Among the lines below, a stretch begins at the one with "Filter layers by type with T icon" and ends at the one with "Task: Click the 识别结果 checkmark circle icon". Repeat that stretch exactly, ends included.

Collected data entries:
++++++++++
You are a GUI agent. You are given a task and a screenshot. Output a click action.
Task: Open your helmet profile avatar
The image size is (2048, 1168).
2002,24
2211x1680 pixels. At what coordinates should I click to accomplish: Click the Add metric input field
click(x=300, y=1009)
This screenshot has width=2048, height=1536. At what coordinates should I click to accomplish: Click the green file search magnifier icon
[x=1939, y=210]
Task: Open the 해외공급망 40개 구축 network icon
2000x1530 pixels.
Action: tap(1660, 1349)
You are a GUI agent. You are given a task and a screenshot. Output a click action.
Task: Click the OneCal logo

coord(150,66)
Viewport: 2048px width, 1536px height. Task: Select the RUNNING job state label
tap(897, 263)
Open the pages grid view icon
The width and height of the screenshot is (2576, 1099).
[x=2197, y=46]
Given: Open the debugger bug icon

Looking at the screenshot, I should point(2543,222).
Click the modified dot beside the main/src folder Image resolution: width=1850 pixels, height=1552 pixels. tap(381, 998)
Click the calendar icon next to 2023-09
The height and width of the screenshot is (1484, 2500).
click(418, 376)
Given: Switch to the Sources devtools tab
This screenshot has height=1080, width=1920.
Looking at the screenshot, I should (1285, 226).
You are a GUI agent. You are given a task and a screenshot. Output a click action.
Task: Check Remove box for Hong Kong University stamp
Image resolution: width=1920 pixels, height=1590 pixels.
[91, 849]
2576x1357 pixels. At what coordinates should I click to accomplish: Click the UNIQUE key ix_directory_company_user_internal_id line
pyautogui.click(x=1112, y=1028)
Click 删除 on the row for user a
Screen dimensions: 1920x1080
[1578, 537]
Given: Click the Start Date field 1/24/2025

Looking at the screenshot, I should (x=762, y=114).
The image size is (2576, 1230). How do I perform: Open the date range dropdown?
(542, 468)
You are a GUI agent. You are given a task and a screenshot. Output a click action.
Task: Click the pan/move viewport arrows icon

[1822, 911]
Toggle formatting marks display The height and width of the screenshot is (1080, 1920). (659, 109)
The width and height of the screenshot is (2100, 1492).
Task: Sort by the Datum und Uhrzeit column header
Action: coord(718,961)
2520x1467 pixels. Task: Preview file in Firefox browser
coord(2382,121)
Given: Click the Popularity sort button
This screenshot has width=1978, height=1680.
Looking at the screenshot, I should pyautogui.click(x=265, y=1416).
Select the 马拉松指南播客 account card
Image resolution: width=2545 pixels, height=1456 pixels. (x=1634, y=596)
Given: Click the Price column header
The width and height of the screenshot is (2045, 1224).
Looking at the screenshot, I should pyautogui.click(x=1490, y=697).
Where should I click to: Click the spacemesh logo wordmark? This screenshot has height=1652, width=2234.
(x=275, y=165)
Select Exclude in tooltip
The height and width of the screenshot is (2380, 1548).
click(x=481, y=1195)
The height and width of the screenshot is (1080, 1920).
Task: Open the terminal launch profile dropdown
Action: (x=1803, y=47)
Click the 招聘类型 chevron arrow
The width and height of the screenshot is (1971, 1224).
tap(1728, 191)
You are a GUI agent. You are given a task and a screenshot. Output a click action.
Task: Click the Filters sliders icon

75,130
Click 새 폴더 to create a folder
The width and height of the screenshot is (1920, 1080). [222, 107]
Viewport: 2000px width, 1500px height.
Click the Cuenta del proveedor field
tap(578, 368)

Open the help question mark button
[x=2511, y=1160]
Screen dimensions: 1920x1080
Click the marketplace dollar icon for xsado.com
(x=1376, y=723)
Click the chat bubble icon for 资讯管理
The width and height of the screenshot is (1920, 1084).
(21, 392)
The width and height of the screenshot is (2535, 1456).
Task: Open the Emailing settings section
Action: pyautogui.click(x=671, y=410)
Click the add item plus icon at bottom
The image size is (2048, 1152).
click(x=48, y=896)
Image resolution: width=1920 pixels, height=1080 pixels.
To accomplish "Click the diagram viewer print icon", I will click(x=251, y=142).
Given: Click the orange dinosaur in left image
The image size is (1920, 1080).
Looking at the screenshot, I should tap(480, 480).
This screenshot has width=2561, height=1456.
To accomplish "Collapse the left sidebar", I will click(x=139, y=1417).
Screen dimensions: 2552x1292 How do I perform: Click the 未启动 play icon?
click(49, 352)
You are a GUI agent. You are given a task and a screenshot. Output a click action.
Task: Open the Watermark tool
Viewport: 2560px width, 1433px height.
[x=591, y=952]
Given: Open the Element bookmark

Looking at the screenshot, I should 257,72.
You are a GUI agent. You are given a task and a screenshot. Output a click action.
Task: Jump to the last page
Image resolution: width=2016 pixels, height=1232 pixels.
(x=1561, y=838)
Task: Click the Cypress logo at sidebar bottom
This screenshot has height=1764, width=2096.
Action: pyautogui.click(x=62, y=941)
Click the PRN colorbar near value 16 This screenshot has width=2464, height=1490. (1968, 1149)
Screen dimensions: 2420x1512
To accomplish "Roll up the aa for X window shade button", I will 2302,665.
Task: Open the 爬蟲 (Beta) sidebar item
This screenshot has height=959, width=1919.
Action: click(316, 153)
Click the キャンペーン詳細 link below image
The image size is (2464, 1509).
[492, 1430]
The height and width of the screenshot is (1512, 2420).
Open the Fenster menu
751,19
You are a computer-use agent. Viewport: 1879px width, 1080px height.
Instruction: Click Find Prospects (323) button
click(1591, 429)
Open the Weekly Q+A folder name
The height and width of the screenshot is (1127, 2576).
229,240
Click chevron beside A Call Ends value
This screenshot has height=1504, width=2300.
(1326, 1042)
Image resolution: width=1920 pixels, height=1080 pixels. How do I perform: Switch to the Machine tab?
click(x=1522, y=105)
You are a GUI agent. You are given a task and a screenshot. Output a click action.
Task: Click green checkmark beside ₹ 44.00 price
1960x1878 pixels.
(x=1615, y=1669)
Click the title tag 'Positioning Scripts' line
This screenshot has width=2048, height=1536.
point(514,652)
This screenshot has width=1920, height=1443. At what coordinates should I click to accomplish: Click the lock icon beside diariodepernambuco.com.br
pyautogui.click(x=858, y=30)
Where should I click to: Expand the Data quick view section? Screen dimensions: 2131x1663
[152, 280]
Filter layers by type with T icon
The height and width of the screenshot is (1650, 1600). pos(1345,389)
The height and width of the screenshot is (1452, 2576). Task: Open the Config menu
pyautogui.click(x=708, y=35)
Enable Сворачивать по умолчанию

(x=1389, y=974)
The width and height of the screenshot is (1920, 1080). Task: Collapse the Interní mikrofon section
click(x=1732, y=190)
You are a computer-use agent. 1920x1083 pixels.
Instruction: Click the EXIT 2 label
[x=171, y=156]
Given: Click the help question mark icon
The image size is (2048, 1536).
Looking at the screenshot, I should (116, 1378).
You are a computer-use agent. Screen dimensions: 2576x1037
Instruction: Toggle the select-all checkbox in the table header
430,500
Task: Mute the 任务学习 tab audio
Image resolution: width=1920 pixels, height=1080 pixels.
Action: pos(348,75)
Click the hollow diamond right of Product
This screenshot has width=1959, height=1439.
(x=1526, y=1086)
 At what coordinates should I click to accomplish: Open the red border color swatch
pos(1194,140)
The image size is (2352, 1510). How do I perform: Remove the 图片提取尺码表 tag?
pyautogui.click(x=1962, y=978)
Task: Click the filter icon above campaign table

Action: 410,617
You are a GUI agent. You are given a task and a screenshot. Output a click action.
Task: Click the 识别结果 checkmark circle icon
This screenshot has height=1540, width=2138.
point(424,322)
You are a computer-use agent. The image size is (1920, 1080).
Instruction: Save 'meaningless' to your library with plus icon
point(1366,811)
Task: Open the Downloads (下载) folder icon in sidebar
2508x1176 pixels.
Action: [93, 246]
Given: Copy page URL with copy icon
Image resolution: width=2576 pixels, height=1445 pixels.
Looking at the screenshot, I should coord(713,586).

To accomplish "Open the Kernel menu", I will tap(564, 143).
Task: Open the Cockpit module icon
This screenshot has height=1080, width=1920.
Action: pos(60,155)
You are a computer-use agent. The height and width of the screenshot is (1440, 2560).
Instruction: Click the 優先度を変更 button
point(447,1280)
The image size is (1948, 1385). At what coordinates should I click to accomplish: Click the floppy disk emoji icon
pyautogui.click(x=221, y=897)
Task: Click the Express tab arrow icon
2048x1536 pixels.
++++++++++
Your solution:
Filter layers by type with T icon
The height and width of the screenshot is (1650, 1600). pos(1345,389)
The height and width of the screenshot is (1452, 2576). Task: Open the Config menu
pyautogui.click(x=708, y=35)
Enable Сворачивать по умолчанию

(x=1389, y=974)
The width and height of the screenshot is (1920, 1080). Task: Collapse the Interní mikrofon section
click(x=1732, y=190)
You are a computer-use agent. 1920x1083 pixels.
Instruction: Click the EXIT 2 label
[x=171, y=156]
Given: Click the help question mark icon
The image size is (2048, 1536).
Looking at the screenshot, I should (116, 1378).
You are a computer-use agent. Screen dimensions: 2576x1037
Instruction: Toggle the select-all checkbox in the table header
430,500
Task: Mute the 任务学习 tab audio
Image resolution: width=1920 pixels, height=1080 pixels.
Action: pos(348,75)
Click the hollow diamond right of Product
This screenshot has width=1959, height=1439.
(x=1526, y=1086)
 At what coordinates should I click to accomplish: Open the red border color swatch
pos(1194,140)
The image size is (2352, 1510). How do I perform: Remove the 图片提取尺码表 tag?
pyautogui.click(x=1962, y=978)
Task: Click the filter icon above campaign table

Action: 410,617
You are a GUI agent. You are given a task and a screenshot. Output a click action.
Task: Click the 识别结果 checkmark circle icon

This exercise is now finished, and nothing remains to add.